Abstract
1- Introduction
2- Background and related work
3- Current practices in Big Data analytics
4- Semantic model
5- Validation
6- Discussions
7- Conclusions
References
Abstract
Knowledge extraction and incorporation is currently considered to be beneficial for efficient Big Data analytics. Knowledge can take part in workflow design, constraint definition, parameter selection and configuration, human interactive and decision-making strategies. This paper proposes BIGOWL, an ontology to support knowledge management in Big Data analytics. BIGOWL is designed to cover a wide vocabulary of terms concerning Big Data analytics workflows, including their components and how they are connected, from data sources to the analytics visualization.
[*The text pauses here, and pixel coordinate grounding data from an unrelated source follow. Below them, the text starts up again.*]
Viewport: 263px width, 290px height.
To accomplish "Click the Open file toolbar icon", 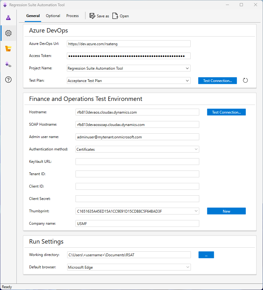I will (115, 16).
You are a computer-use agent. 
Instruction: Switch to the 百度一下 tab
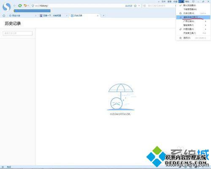(52, 16)
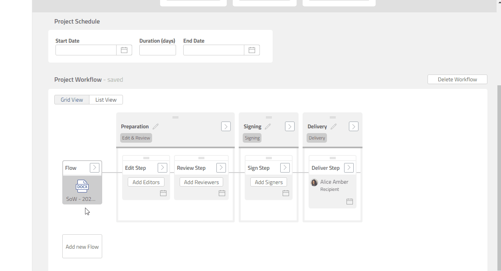The height and width of the screenshot is (271, 501).
Task: Expand the Preparation stage chevron
Action: pyautogui.click(x=226, y=126)
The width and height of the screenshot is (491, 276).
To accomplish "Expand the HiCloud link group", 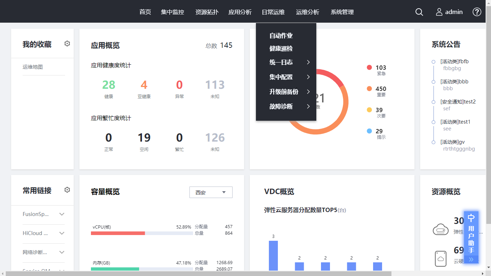I will pyautogui.click(x=62, y=233).
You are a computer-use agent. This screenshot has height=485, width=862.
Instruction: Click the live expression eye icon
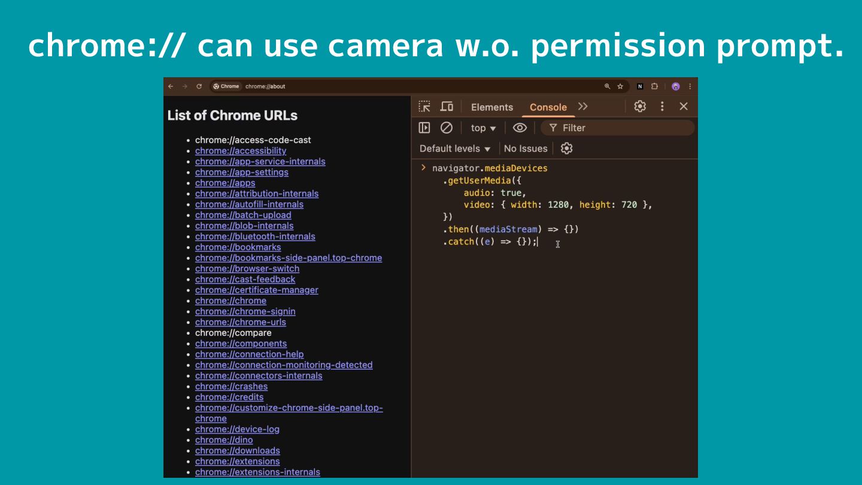[x=520, y=128]
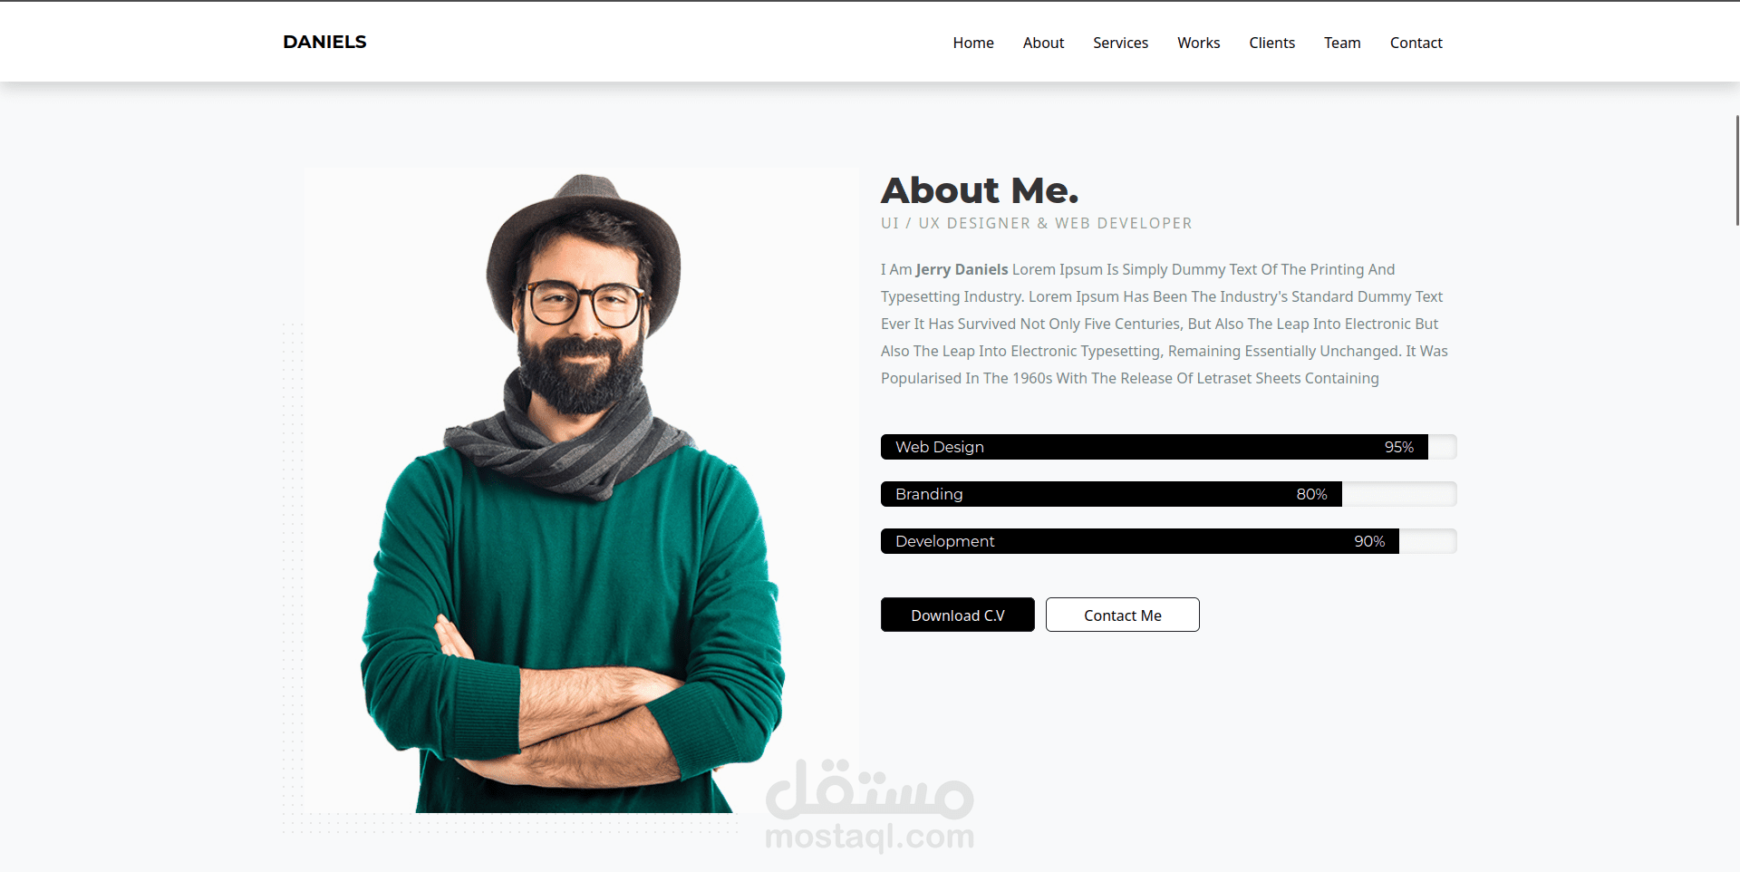Click the page scrollbar thumb
This screenshot has width=1740, height=872.
[x=1736, y=170]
It also takes into consideration aspects such as parameters, restrictions and formats. This ontology defines not only the taxonomic relationships between the different concepts, but also instances representing specific individuals to guide the users in the design of Big Data analytics workflows. For testing purposes, two case studies are developed, which consists in: first, real-world streaming processing with Spark of traffic Open Data, for route optimization in urban environment of New York city; and second, data mining classification of an academic dataset on local/cloud platforms. The analytics workflows resulting from the BIGOWL semantic model are validated and successfully evaluated.
Introduction
In accordance with the recent Gartner’s report 2 , an emerging challenge in Big Data is to construct data-driven intelligent applications that capture and inject domain knowledge in the analytical processes, including context and using a standardized format. Context refers to all the relevant (meta)-information to support the analysis and to help interpreting its results. This will facilitate the integration (in a standardized way) with third parties’ data, algorithms, business intelligence (BI) and visualization services. The use of semantics as contextual information will enhance the analytical power of the algorithms, as well as the reuse of single components in data analytics workflows (Ristoski & Paulheim, 2016). Therefore, the development of ways to make the domain knowledge explicit and usable is needed to improve the data processing and analysis tasks. The Semantic Web technologies can be used to annotate not only the knowledge domain of the data, but also the analytics’ meta-data (Keet et al., 2015), including: algorithms’ parameters, input variables, tuning experiences, expected behaviors and taxonomies. This will facilitate the reuse and composition of Big Data analytics in a proper manner, as well as to enhance the quality of consumed and produced data.